Dono de empresa de perfuração de poços, Levindo Braga diz que, após o desastre, mais de 20 concorrentes abriram negócios no município.
Parte das residências que têm poços artesianos abrem as torneiras para que os vizinhos se sirvam de água. Nas comunidades rurais, há locais que cobram por esse serviço.
O prefeito da cidade, André Merlo (PSDB), cobra da Renova uma estrutura de captação de água do rio Corrente, que diz ter sido prometida para 2020. A fundação afirma que pretende entregar em 2021.
A LAMA SERÁ RETIRADA?
A resposta é “depende”. Em Barra Longa (MG), a 172 km de Belo Horizonte, 157 milhões de litros foram retirados da praça da cidade e de ruas no entorno, mas a lama permanece nas margens e leito do rio. Como estudos sobre impactos na saúde ainda não foram concluídos, a Renova acha melhor deixar a lama como está.

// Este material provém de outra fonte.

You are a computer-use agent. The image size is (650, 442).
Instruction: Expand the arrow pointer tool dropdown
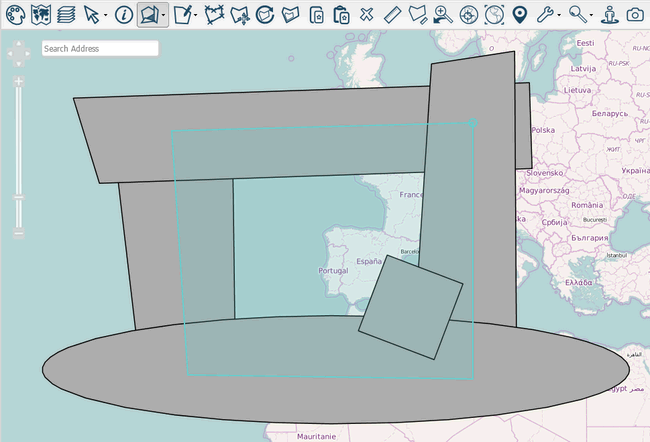[x=104, y=15]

Enquanto isso, os moradores continuam a conviver com obras. Em Barra Longa, parte do rejeito removido será usado para reconstruir um campo de futebol no parque de exposições -local que a Renova pretende reformar até setembro de 2018.
Para isso, oito famílias que ali vivem irregularmente serão retiradas com a promessa de poderem retornar.
Ao vazar de Fundão, a maior parte da lama de rejeitos estacionou na usina hidrelétrica de Candonga. Foram mais de dez bilhões de litros pressionando a barragem da usina e ameaçando uma nova tragédia. Apareceram trincas.
A Samarco prometeu, em acordo com a União, criar barreiras e retirar a lama situada a até 400 metros de distância da barragem até 31 de dezembro de 2016. O prazo saltou para junho de 2017 e, agora, para junho de 2018.
Até agora foram removidos cerca de 900 milhões de litros para áreas próximas e o trabalho foi paralisado. Faltam 900 milhões no trecho.
Não há previsão do que será feito com o restante da lama de Candonga.
Para o Ministério Público e o Ibama, o rejeito retirado até agora conteve o risco de novos vazamentos. “A situação hoje é que parte do risco de uma nova tragédia relacionada a um eventual estouro de Candonga não existe mais”, diz a presidente do Ibama, Suely Araújo.
Por esticar o prazo, a Samarco pagou uma multa de R$ 6 milhões.
Existem ainda duas grandes multas contra a Samarco, uma do Ibama (R$ 150 milhões) e outra do Estado de Minas Gerais (R$ 125 milhões). A última está sendo paga, em 60 vezes.
No complexo de Germano, conjunto de reservatórios e barragens onde a Samarco depositava o rejeito da mineração e onde fica a barragem de Fundão, foi criado um sistema de barreiras para conter o risco de novos vazamentos, que continuaram a acontecer até ao menos cinco meses após o rompimento.
Agora, a Samarco instalou sirenes e faz monitoramento automático de qualquer movimento de rejeitos no local, o que não existia em 5 de novembro de 2015.